**INSTRUCTIONS FOR THE TASK:**
Please repeat the stretch of rows from the line containing "You are a GUI" through the end of the rows, both ends included, and leave the pictures out of your answer.

Element and text position data

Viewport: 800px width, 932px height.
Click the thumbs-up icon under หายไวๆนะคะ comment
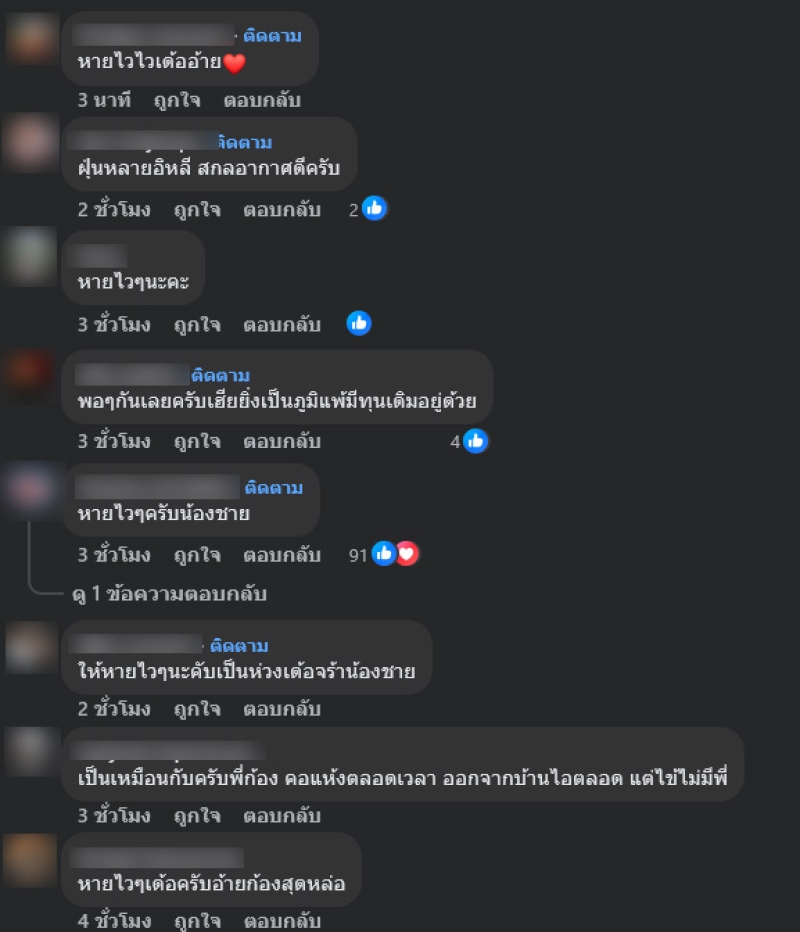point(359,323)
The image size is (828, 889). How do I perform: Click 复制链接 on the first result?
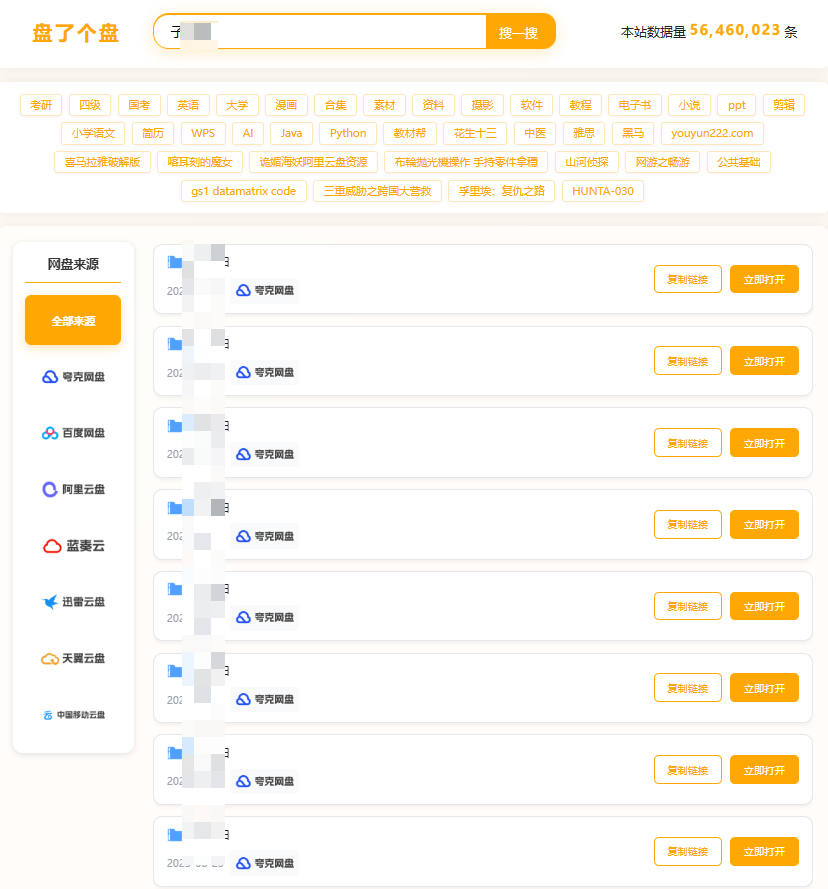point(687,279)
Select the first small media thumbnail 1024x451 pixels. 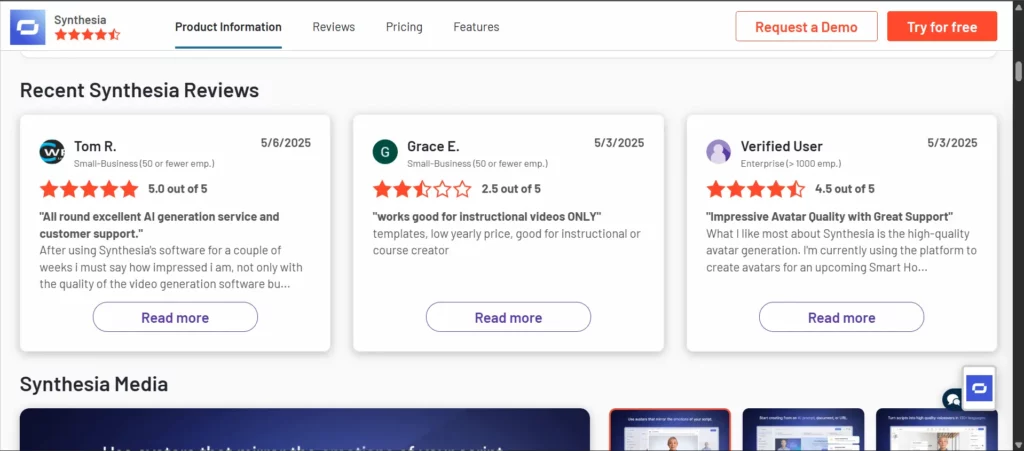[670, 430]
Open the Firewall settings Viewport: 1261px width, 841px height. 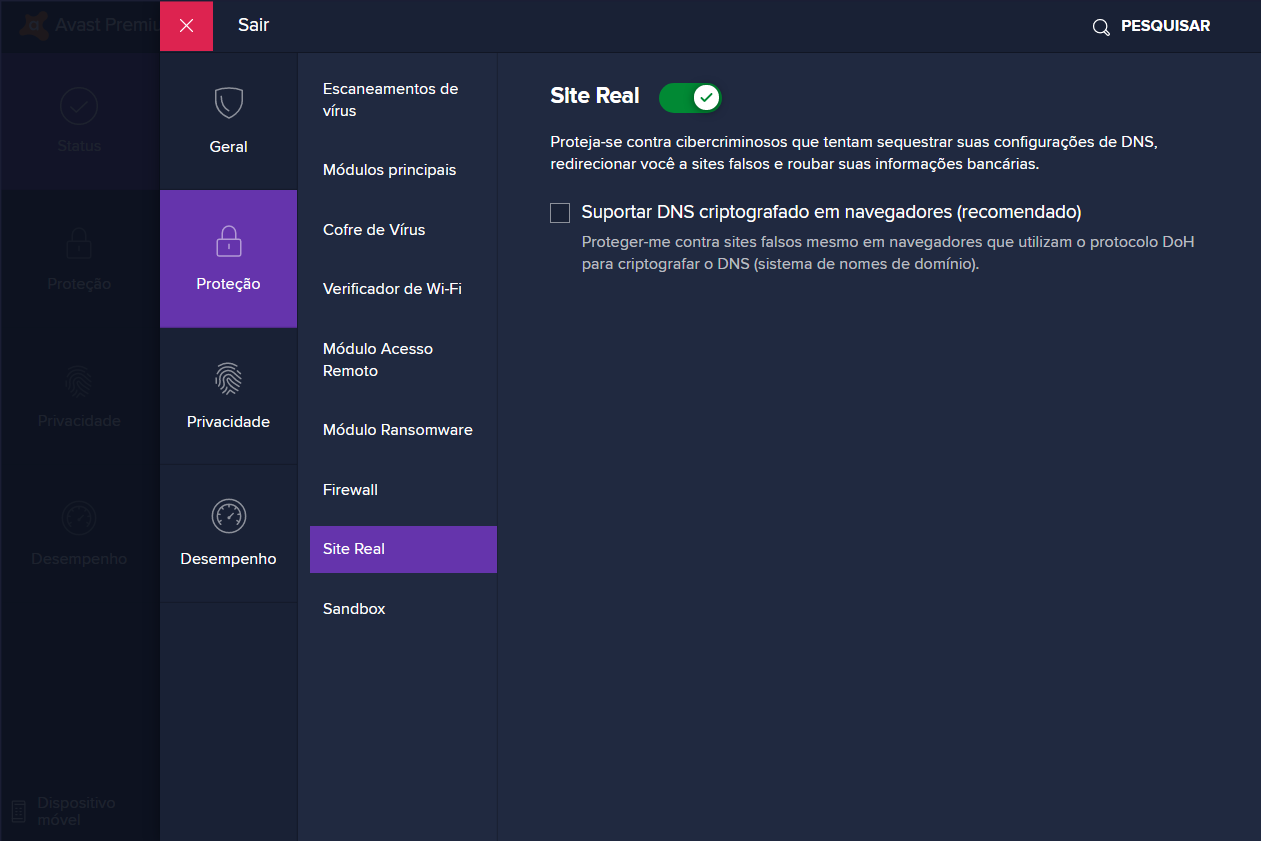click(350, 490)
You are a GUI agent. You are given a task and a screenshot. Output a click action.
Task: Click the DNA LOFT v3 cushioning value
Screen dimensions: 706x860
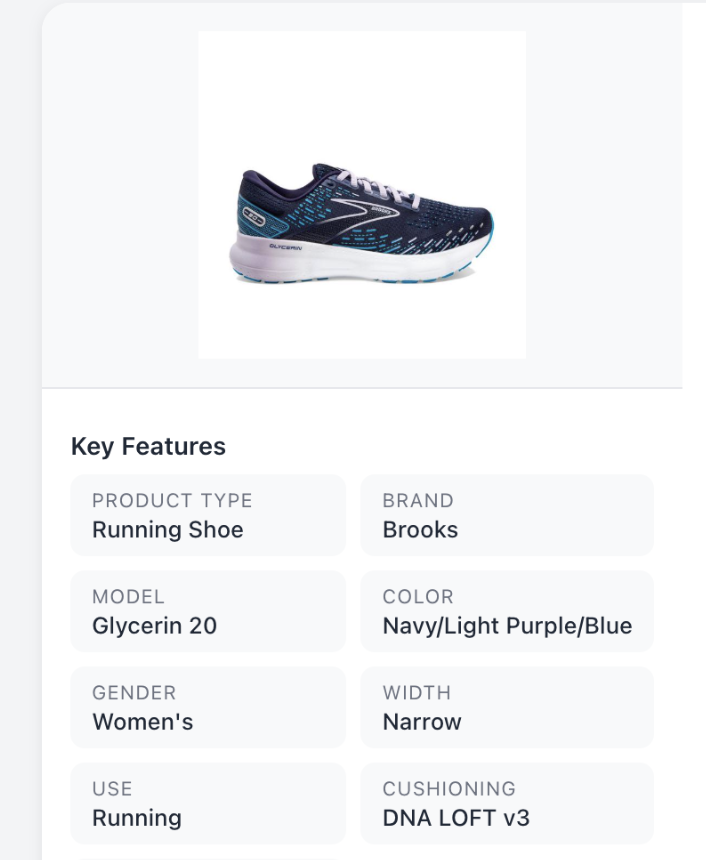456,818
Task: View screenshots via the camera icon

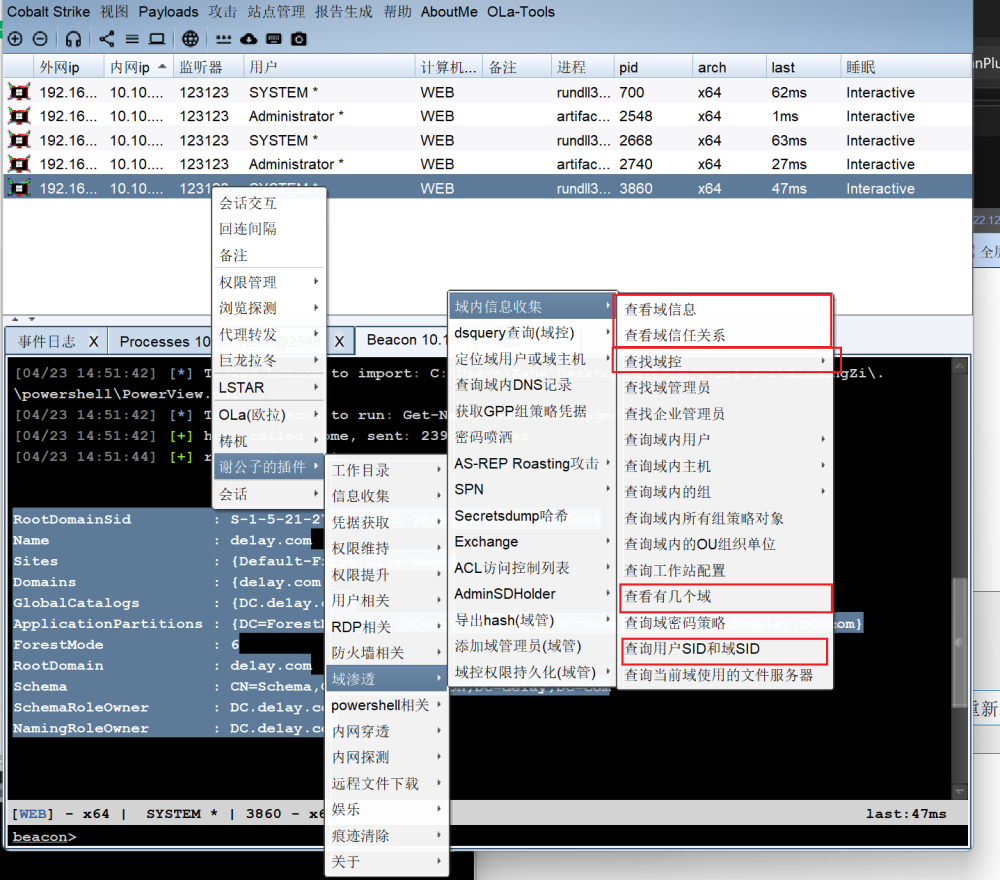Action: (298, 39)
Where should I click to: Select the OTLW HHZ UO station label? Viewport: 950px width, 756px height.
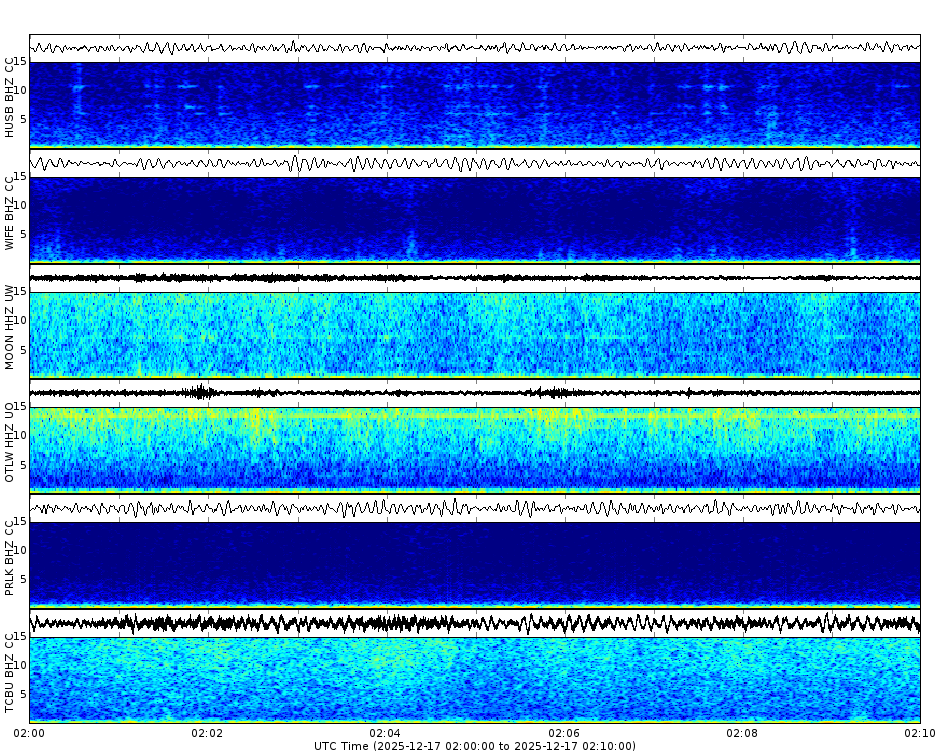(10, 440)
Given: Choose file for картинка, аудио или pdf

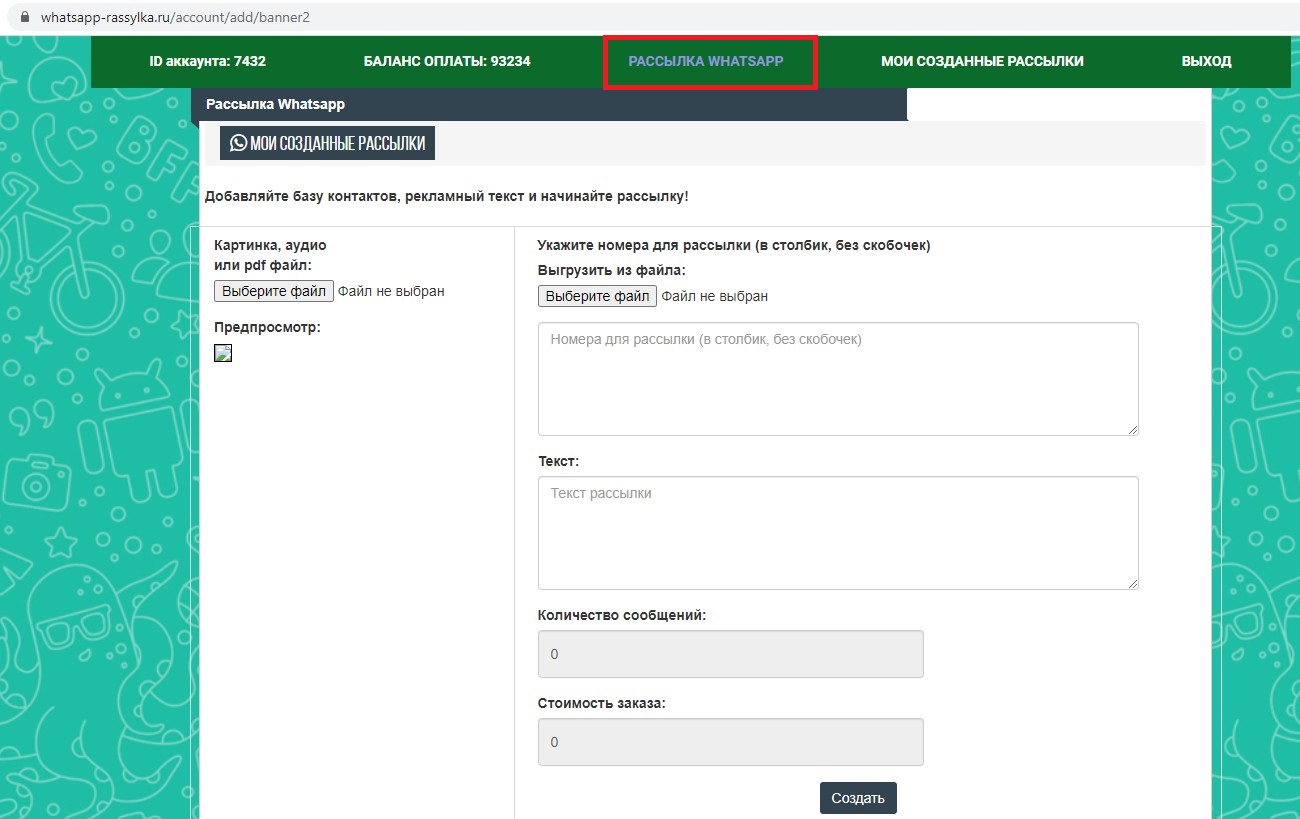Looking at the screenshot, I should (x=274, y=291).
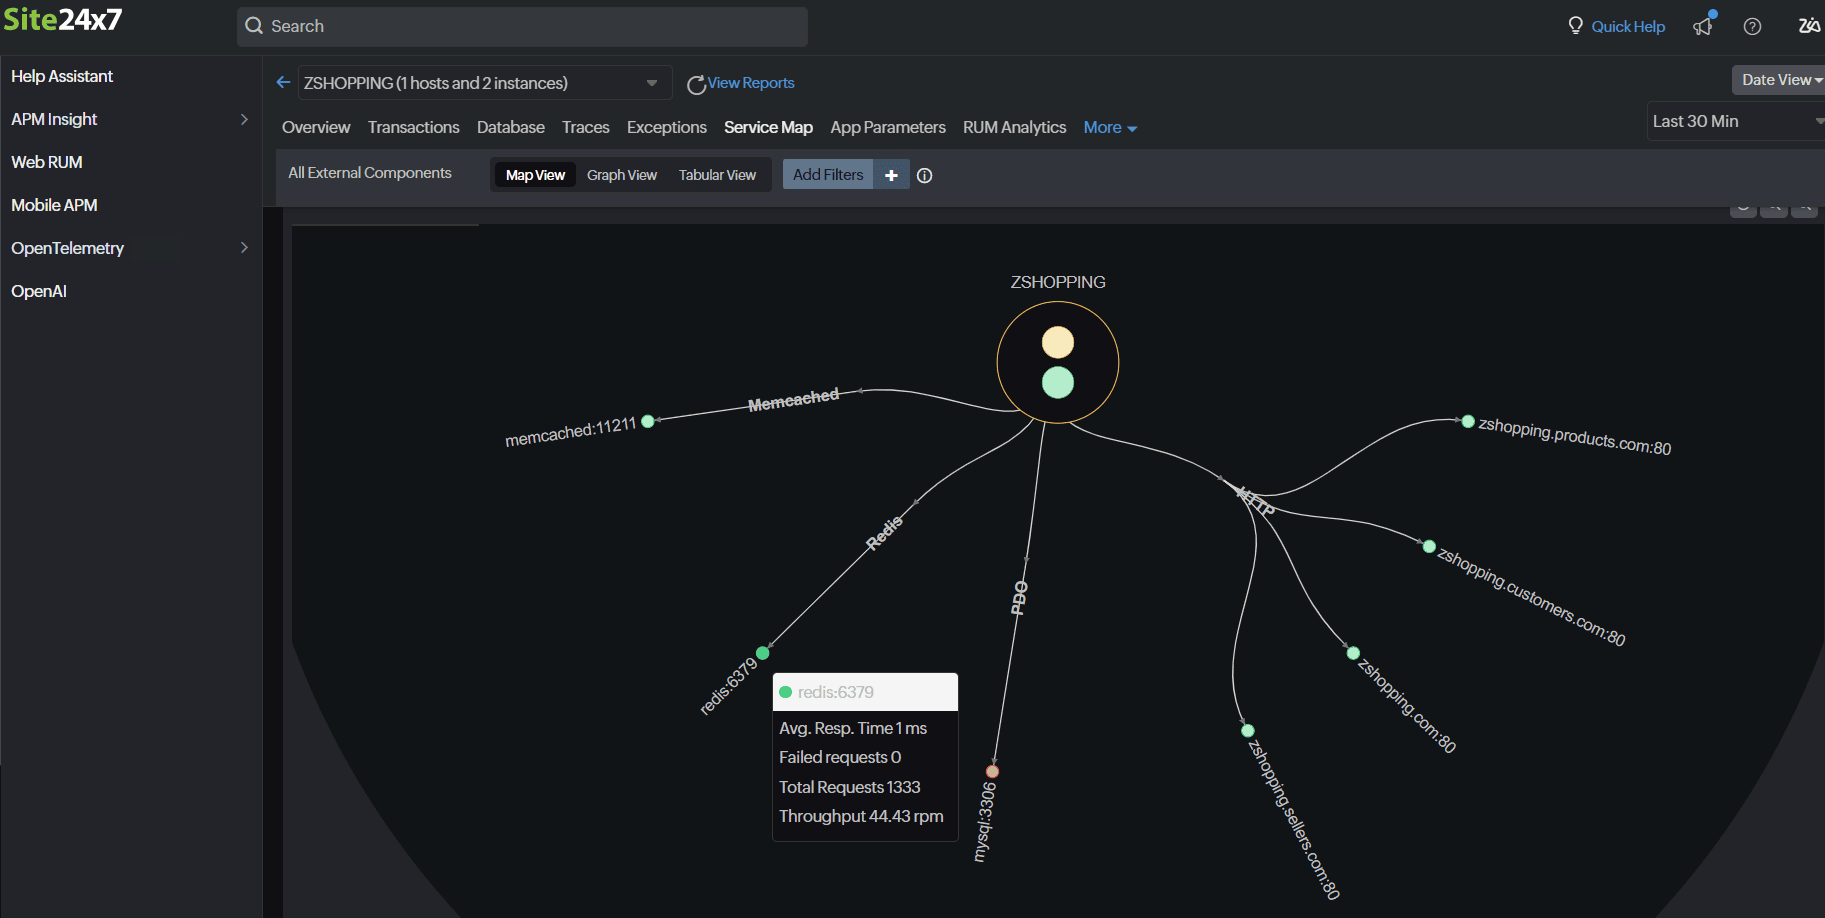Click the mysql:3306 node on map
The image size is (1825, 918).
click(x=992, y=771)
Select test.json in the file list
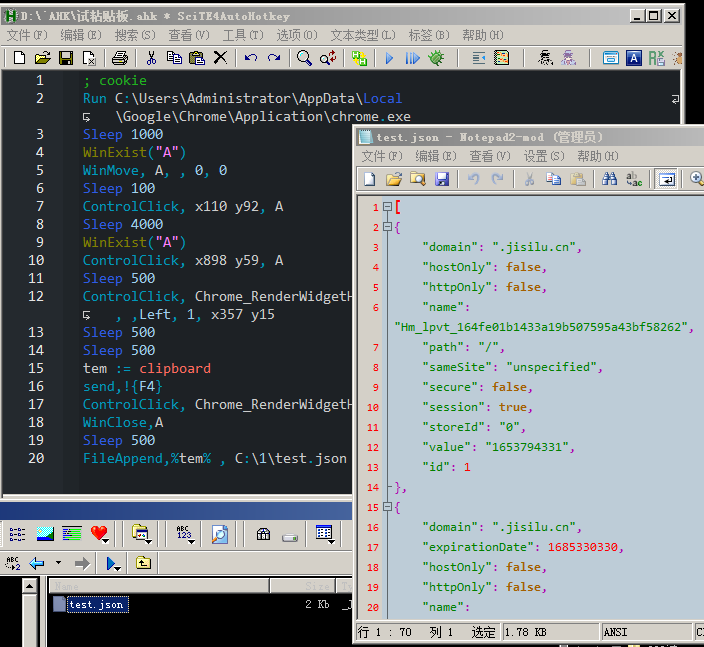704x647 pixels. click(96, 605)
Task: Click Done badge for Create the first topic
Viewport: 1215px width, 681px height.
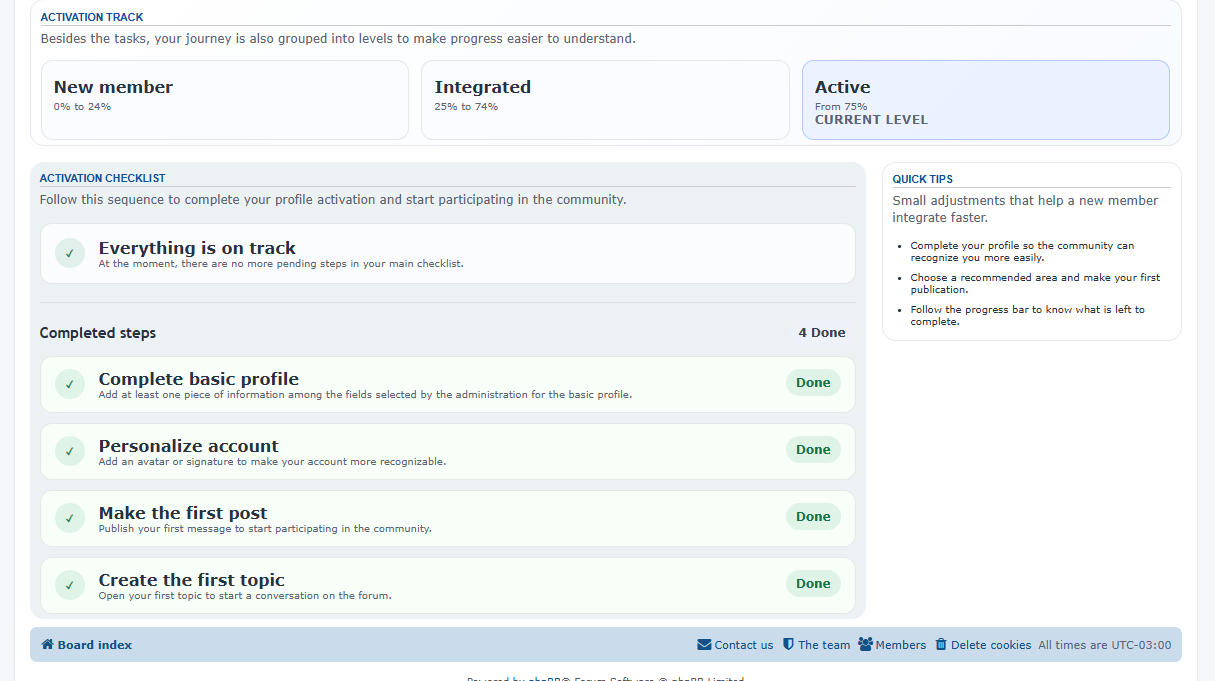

**SOLUTION TO THE EXERCISE:**
You are a GUI agent. You are given a task and a screenshot. Output a click action.
Task: Click the DNA LOFT v3 cushioning value
Screen dimensions: 706x860
456,818
Task: View screenshots via the camera icon

Action: (298, 39)
Where should I click to: Select the OTLW HHZ UO station label? Viewport: 950px width, 756px height.
(10, 440)
Given: Choose file for картинка, аудио или pdf

Looking at the screenshot, I should (x=274, y=291).
Click the mysql:3306 node on map
The image size is (1825, 918).
click(x=992, y=771)
Select test.json in the file list
704x647 pixels. click(96, 605)
Task: Click Done badge for Create the first topic
Viewport: 1215px width, 681px height.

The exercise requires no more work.